By passing House Bill 71 last year, Louisiana became the first state in modern times to require the posting of the Ten Commandments, a goal that many in the Christian nationalist movement have had. Legislators in Arkansas and Texas followed suit earlier this year, and Texas Gov. Greg Abbott announced today that he had signed his state’s bill; opponents have filed a lawsuit in Arkansas and have said that they will do the same in Texas before the states’ laws can go in effect.
The vote of the appeals court panel in Roake v. Brumley1 was 3-0. Circuit Judge Irma Carrillo Ramirez, a Joe Biden appointee, wrote the opinion. Judges James Dennis and Catharina Hayes, appointed by Bill Clinton and George W. Bush, respectively, concurred.
The court based its ruling in part on the U.S. Supreme Court’s 1980 decision in Stone v. Graham, which struck down a similar Ten Commandments law in Kentucky, in part because it had no secular legislative purpose. The appeals court found that Supreme Court decisions since then that have been seen as expanding the promotion of religion in public schools did not overrule Stone.
In agreeing that the Louisiana statute doesn’t have a secular purpose, the judges pointed to signs indicating that the House Bill 71 has religious purposes. According to the plaintiffs quoted in the opinion:
HB 71’s primary author and sponsor stated during a legislative debate: “It is so important that our children learn what God says is right, and what he says is wrong, and to allow [the Ten Commandments] to be displayed in our classrooms as a visual aid, I believe, especially in this day and time is so important.”
That legislator also stated: “You know, not all children ... are taught right from wrong. ... But I believe when I went to school, I learned ... to know there was a God by reciting the Ten Commandments ... . I knew what God said was right, and what he said was wrong, ... not all of us were taught that.”
Another sponsor of the bill claimed that those opposing the legislation were engaged in an “attack on Christianity” and suggested that posting the Biblical passage would serve as a counterbalance to secular education: “My wife is a Christian and if she was a teacher she would be asked to teach evolution which is in complete contradiction with the theory of creation that we believe out of the Bible. ... I am a parent and am asking for this [bill].”
In light of the legislative history, the judges found that a lower court did not err in finding that the purpose of the bill was to advance a religious viewpoint and that a “religious objective permeated the government’s action.”
What’s happening in Arkansas and Texas
With support from the American Civil Liberties Union and other organizations, a group of parents challenged Arkansas’s Ten Commandments legislation earlier this month in the U.S. District Court for the Western District of Arkansas.
In Stinson v. Fayetteville School District, the parents claim that the Arkansas law, known as Act 573, “simply cannot be reconciled with the fundamental religious-freedom principles that animated the founding of our nation.”
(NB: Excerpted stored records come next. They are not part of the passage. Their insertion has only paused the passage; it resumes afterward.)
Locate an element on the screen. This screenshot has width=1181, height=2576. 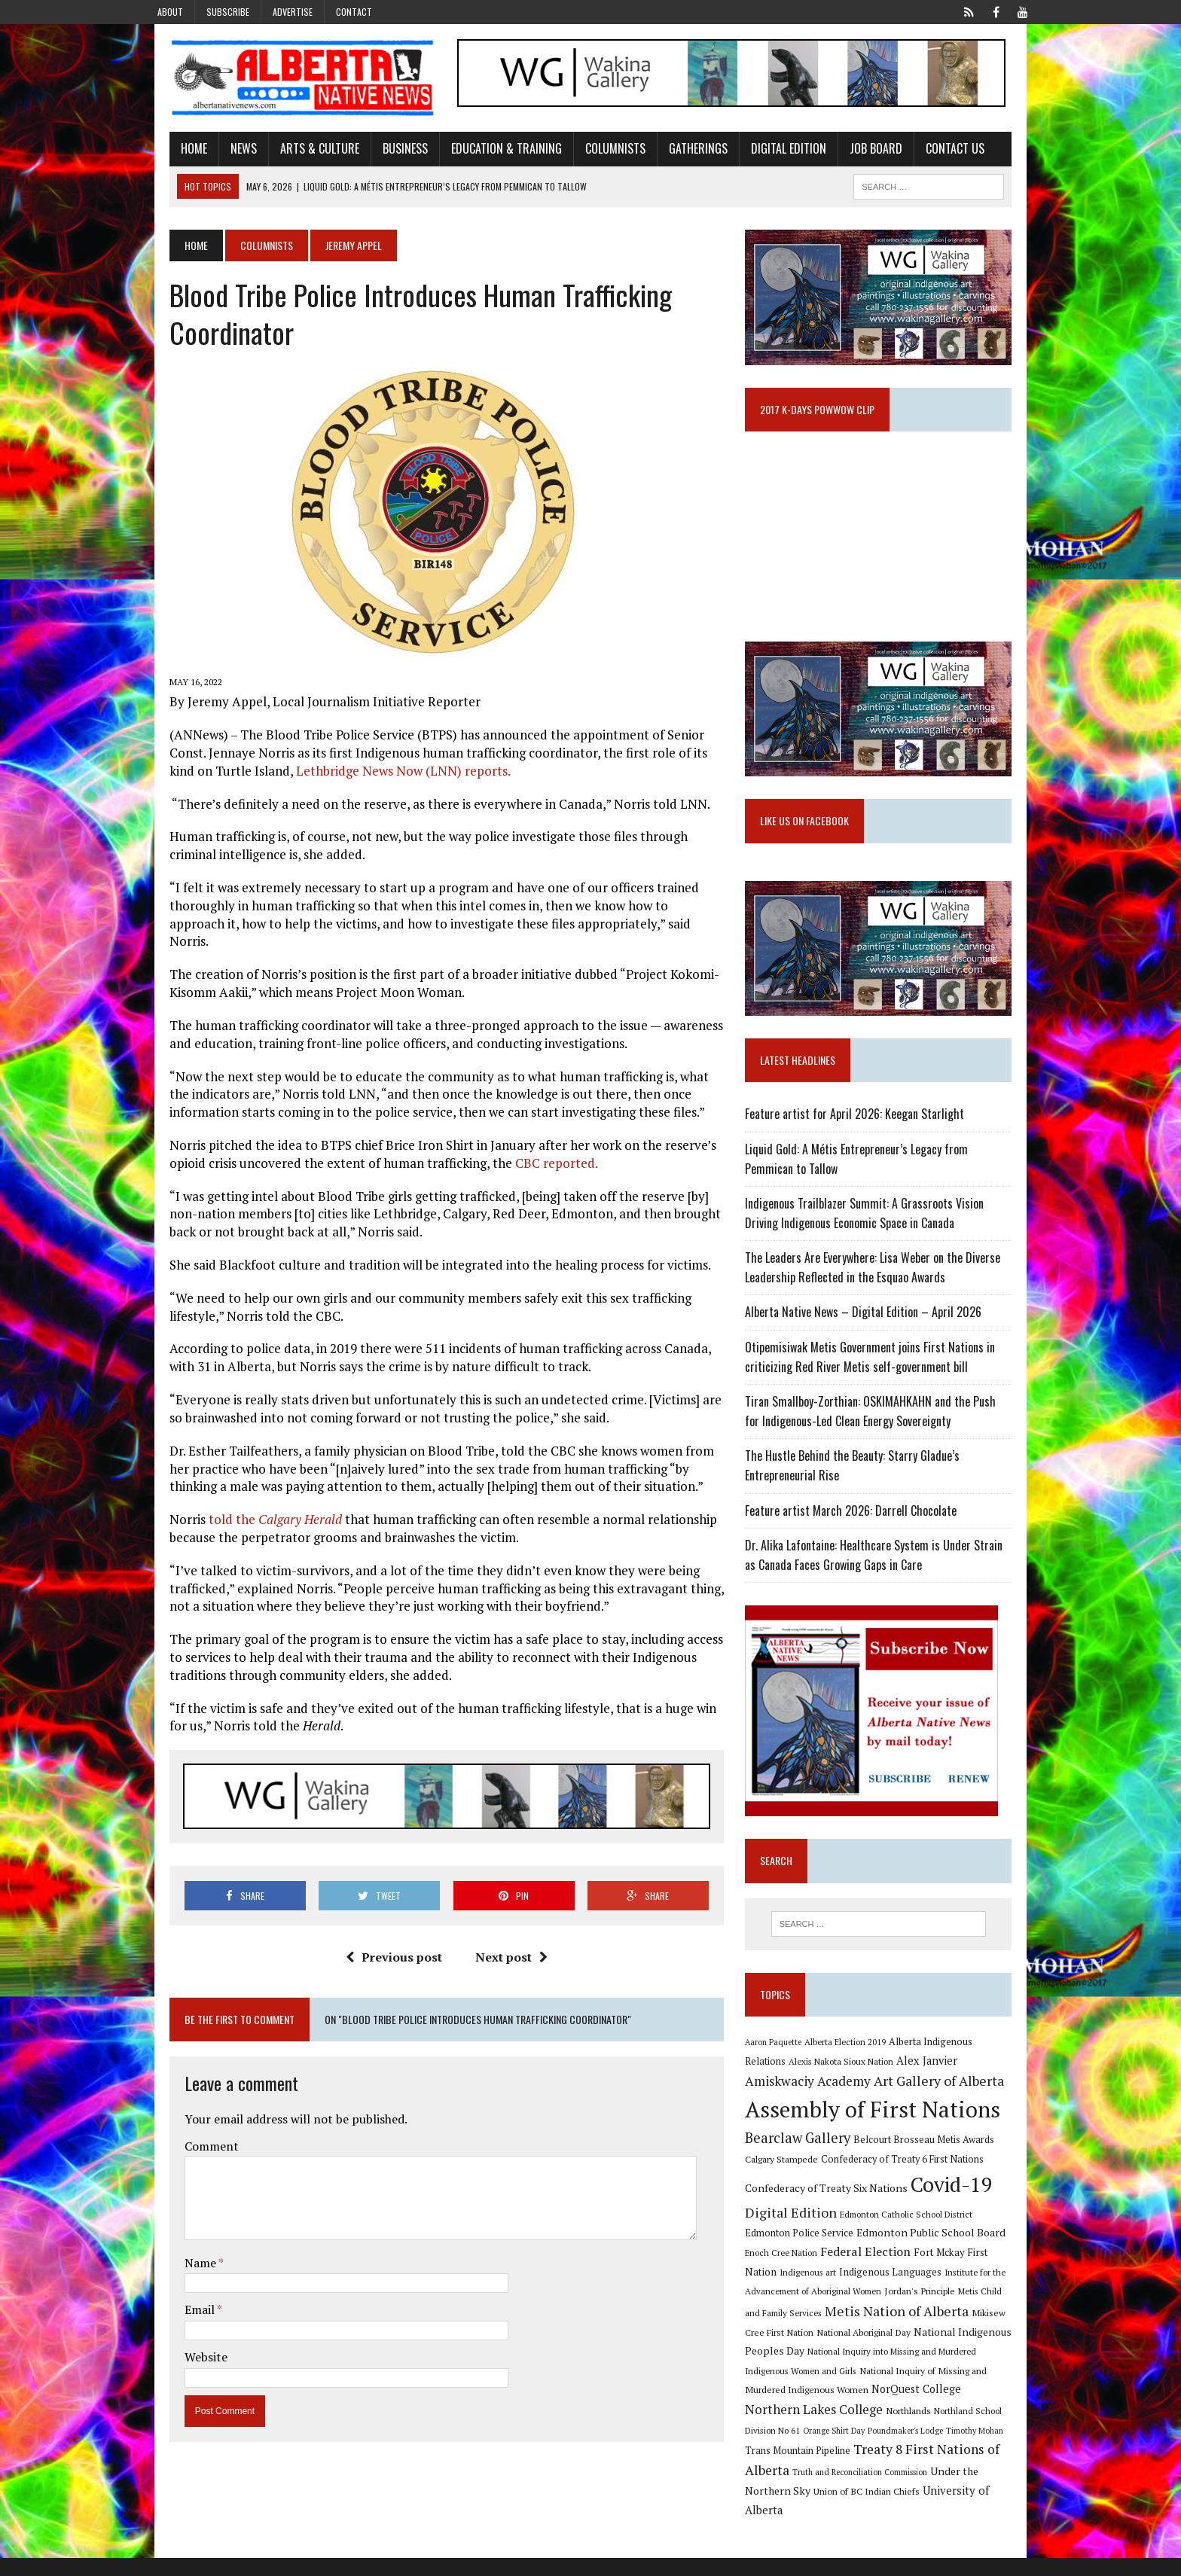
Edmonton Catholic School District [Edmonton Catholic School District (9 items)] is located at coordinates (914, 2251).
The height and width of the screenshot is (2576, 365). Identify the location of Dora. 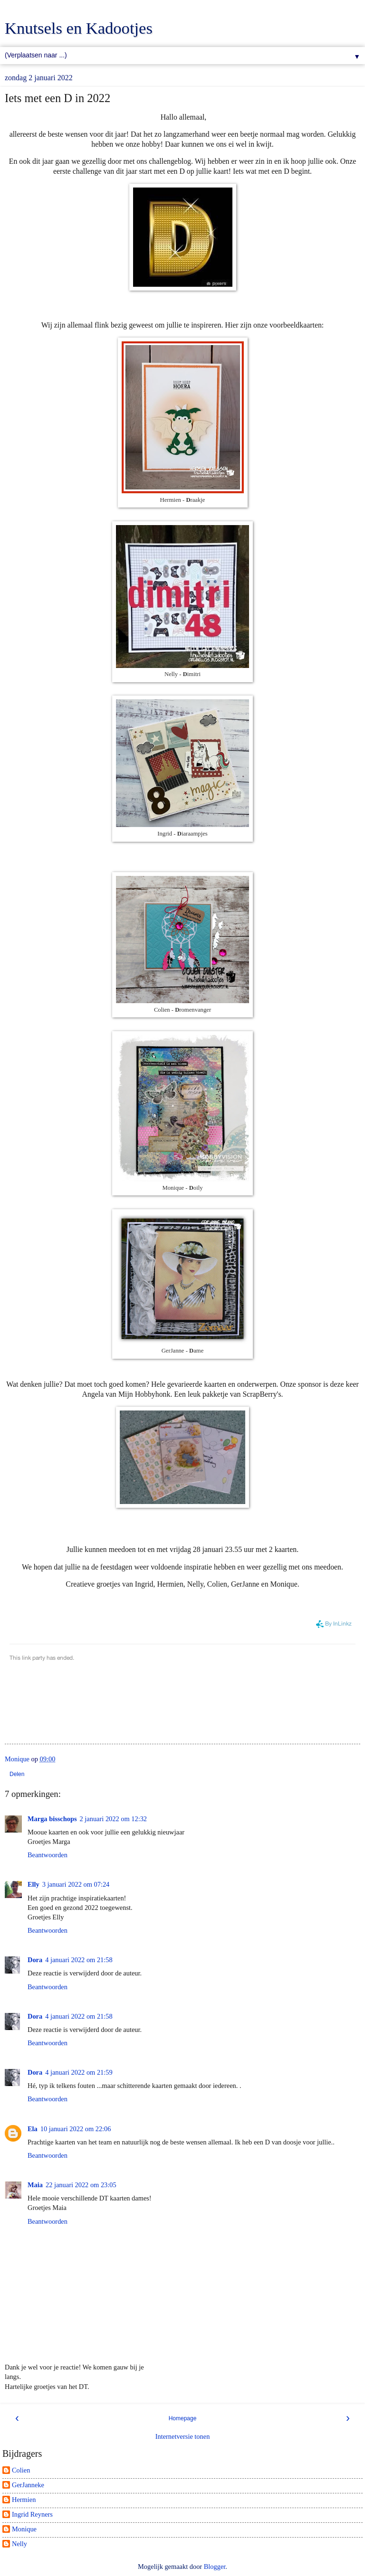
(35, 1960).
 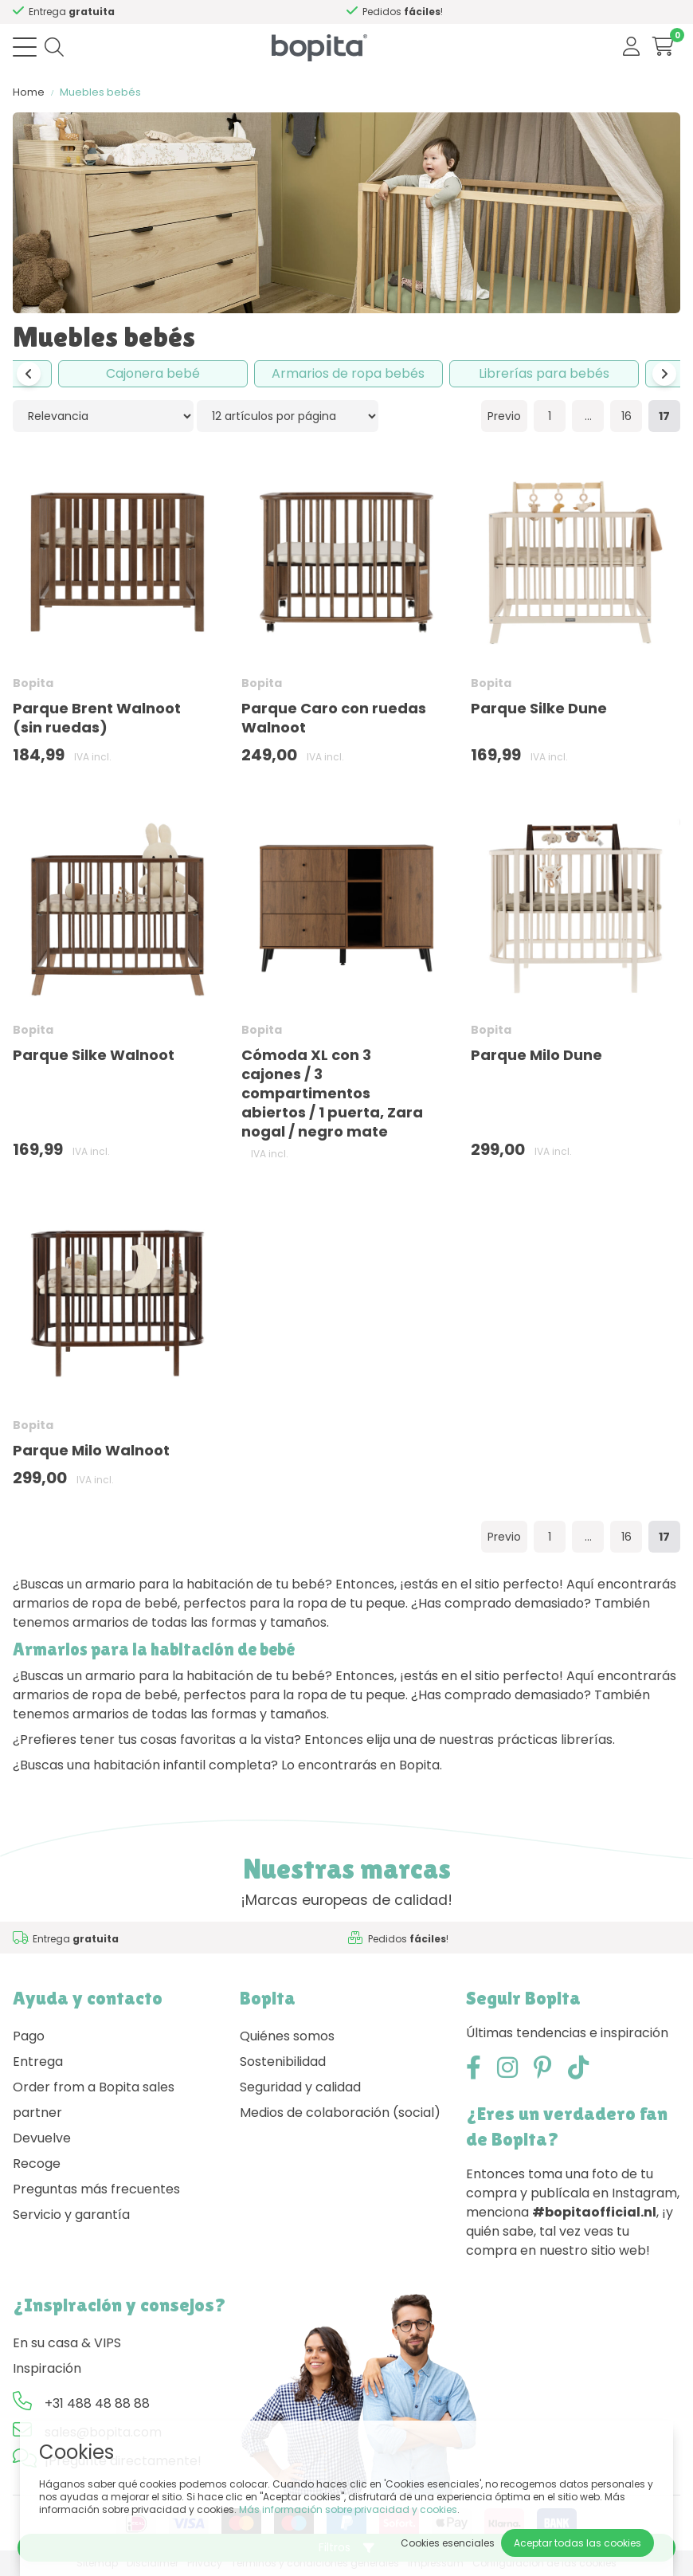 What do you see at coordinates (96, 2189) in the screenshot?
I see `Preguntas más frecuentes` at bounding box center [96, 2189].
Like the plaintiffs in the Louisiana case, the Arkansas plaintiffs claim that the new law has a religious purpose:
The state’s main interest in displaying the Ten Commandments in public schools under Act 573 is to impose religious beliefs on public-school children, regardless of the harm to students’ and families’ religious freedom. As one Arkansas legislator proclaimed in defending the school scriptural displays: “I think that anything we can do to try to increase access to or spread that gospel ... would be something that I would want us to do as a person of faith.”
The ACLU also says it plans to sue over similar legislation passed in Texas in late May and signed by the governor today.
The new Texas law “is religiously coercive and interferes with families’ right to direct children’s religious education,” the ACLU said shortly after the legislative action.
Abbott announced the signing in a press statement today listing hundreds of bills that he had signed. He did not call extra attention to the Ten Commandments bill but has long been an advocate of such a proposal.
The governor’s announcement also said he had signed Senate Bill 11, which allows schools to provide students and employees a “period of prayer and reading of the Bible or other religious text” outside of instructional time. Students would need parental permission to participate, and the religious text could not be read over a public address system.
The case is named after the Rev. Darcy Roake, one of the plaintiffs; and Cade Brumley, Louisiana’s superintendent of public instruction. The list of plaintiffs includes parents and children from several religious traditions or none, while various education board members are also included as defendants.